Exercise materials:
======

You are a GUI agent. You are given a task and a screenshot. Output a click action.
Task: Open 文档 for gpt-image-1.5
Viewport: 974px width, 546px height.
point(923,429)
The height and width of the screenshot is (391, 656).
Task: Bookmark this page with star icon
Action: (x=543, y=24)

======

What is being asked:
Change "Viewport" to "Screen size" in the items above, keeping everything else the same.

Output:
You are a GUI agent. You are given a task and a screenshot. Output a click action.
Task: Open 文档 for gpt-image-1.5
Screen size: 974px width, 546px height.
point(923,429)
The height and width of the screenshot is (391, 656).
Task: Bookmark this page with star icon
Action: (x=543, y=24)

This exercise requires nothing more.